*Problem statement*
In the lines below, count those containing the word "Uncheck" and give the number alone.

*Recorded data*
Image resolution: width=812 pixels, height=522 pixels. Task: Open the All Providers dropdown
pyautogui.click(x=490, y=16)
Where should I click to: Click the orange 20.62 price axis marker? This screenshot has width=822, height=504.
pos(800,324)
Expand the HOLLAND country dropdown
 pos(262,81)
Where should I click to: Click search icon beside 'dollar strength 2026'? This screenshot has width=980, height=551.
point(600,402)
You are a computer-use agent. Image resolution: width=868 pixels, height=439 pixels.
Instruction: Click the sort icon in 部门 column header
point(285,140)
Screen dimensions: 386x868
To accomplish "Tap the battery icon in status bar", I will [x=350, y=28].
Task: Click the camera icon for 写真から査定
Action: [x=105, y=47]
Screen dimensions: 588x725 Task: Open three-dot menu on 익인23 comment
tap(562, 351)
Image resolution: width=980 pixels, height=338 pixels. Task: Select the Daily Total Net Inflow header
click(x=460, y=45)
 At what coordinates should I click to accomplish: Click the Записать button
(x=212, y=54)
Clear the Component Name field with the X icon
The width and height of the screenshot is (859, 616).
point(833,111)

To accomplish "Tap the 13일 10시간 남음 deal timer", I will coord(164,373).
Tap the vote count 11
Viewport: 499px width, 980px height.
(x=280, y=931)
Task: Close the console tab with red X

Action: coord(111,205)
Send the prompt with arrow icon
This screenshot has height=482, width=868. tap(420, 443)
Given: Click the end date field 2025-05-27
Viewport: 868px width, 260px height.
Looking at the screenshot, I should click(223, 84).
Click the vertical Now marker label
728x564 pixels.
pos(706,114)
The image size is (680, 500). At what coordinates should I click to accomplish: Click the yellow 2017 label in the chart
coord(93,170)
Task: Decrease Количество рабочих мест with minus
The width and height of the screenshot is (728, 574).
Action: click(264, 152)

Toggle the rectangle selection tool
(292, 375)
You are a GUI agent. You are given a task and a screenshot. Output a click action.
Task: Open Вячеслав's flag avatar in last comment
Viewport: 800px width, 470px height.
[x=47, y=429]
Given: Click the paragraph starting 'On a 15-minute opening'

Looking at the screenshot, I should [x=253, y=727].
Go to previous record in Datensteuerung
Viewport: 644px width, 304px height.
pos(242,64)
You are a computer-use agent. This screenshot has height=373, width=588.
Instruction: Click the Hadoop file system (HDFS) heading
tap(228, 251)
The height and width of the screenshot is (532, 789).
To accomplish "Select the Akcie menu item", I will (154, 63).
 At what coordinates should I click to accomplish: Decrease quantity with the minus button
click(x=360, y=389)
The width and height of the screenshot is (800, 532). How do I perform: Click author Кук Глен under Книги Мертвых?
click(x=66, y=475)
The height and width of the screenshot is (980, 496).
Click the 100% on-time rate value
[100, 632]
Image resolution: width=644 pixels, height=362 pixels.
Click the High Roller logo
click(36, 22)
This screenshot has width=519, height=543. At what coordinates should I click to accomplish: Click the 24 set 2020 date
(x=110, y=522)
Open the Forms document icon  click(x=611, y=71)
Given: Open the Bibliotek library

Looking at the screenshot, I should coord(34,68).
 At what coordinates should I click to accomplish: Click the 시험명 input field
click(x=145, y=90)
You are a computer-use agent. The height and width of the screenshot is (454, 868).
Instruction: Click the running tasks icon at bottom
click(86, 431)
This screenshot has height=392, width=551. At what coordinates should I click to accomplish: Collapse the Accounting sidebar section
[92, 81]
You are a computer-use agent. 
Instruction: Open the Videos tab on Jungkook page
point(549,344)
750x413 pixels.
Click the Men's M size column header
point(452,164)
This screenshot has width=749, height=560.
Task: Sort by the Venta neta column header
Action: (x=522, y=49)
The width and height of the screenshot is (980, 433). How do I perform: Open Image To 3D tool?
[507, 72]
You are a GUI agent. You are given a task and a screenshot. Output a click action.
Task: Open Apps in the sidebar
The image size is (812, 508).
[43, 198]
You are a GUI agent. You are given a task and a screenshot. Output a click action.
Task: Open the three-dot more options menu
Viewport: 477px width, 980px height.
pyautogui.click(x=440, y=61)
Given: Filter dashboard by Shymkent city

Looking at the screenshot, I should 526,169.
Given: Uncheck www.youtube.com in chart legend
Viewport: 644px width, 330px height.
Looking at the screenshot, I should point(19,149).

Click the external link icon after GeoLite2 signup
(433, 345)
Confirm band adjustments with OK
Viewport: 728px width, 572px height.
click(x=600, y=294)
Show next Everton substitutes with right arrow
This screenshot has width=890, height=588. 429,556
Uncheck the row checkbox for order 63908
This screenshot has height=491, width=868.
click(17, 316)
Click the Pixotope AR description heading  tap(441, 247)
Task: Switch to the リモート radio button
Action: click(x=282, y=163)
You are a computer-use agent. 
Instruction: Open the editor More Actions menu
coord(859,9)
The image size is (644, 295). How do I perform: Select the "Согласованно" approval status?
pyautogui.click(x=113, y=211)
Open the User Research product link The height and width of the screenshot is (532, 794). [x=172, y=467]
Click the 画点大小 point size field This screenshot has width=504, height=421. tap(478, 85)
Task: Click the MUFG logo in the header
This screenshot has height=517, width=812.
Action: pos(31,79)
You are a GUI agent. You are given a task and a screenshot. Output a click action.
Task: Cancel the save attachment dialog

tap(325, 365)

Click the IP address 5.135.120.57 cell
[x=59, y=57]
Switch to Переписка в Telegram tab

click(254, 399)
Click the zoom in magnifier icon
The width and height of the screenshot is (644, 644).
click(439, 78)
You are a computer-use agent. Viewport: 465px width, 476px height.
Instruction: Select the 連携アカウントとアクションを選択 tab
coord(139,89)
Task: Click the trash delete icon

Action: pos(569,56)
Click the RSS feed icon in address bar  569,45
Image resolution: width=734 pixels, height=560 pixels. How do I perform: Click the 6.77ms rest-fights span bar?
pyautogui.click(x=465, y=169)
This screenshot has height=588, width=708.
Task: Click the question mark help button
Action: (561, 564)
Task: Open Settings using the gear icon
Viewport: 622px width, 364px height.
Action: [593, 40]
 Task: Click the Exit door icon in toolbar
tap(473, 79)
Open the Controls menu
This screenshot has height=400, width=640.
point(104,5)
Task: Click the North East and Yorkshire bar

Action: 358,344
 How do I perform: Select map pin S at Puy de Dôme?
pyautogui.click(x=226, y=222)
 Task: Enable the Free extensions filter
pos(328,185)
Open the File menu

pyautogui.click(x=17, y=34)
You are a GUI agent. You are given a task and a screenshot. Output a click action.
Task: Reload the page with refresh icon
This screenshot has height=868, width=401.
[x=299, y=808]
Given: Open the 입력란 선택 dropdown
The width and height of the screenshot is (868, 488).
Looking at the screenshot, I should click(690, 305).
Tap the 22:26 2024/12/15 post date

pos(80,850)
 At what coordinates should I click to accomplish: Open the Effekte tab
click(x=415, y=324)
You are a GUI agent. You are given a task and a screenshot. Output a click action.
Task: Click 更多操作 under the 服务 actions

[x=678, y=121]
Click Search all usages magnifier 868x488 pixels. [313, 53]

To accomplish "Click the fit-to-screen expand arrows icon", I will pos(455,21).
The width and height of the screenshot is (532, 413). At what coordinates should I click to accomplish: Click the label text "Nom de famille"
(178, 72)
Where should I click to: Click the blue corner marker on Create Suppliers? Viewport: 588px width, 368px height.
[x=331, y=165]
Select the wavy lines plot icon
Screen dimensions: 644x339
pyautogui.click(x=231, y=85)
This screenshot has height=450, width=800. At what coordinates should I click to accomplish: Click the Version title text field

*Response to this exercise*
2